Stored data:
==========
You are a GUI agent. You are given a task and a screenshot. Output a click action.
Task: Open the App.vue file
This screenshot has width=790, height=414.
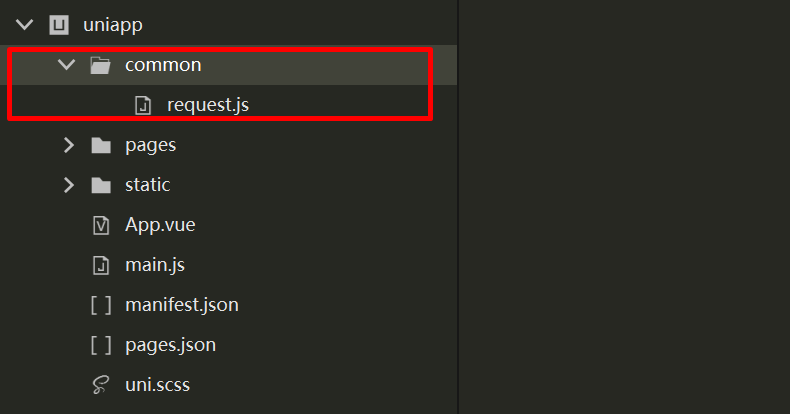pos(160,225)
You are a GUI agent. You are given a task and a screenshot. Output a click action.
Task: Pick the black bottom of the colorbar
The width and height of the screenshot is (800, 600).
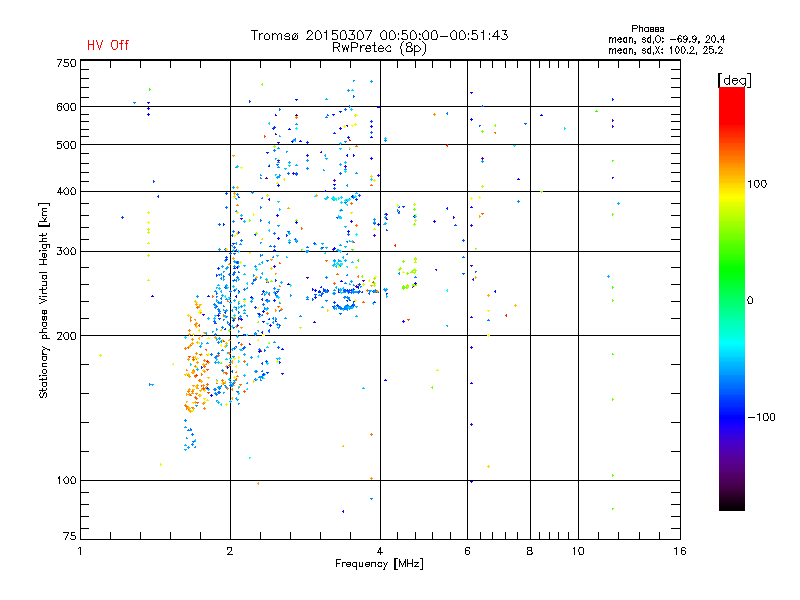(x=731, y=504)
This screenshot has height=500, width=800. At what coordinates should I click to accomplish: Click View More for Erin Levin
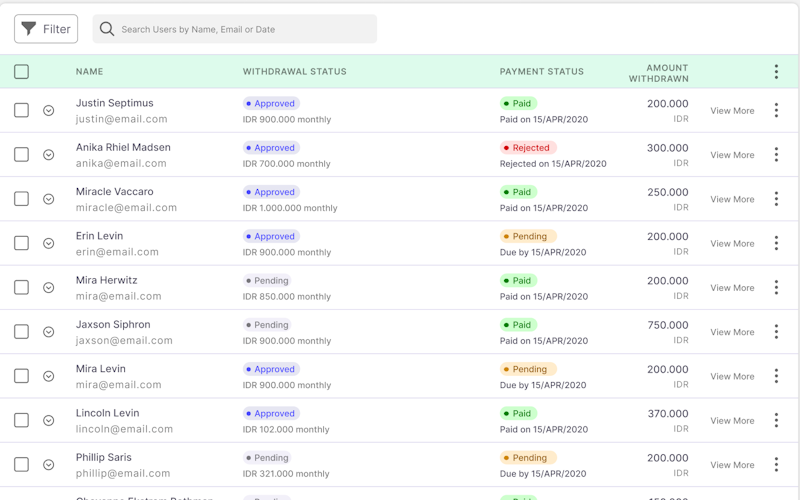[732, 244]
==========
# [WHAT YOU HAVE TO DO]
Please retype the data exactly. The pictures do not go in.

# [RESULT OF THIS TASK]
You are a GUI agent. You are given a task and a screenshot. Output a click action.
Task: Open the App.vue file
This screenshot has width=790, height=414.
pos(160,225)
You are a GUI agent. You are given a task and a screenshot. Output a click action.
Task: Pick the black bottom of the colorbar
The width and height of the screenshot is (800, 600).
(x=731, y=504)
This screenshot has height=500, width=800. At what coordinates should I click to accomplish: Click View More for Erin Levin
[732, 244]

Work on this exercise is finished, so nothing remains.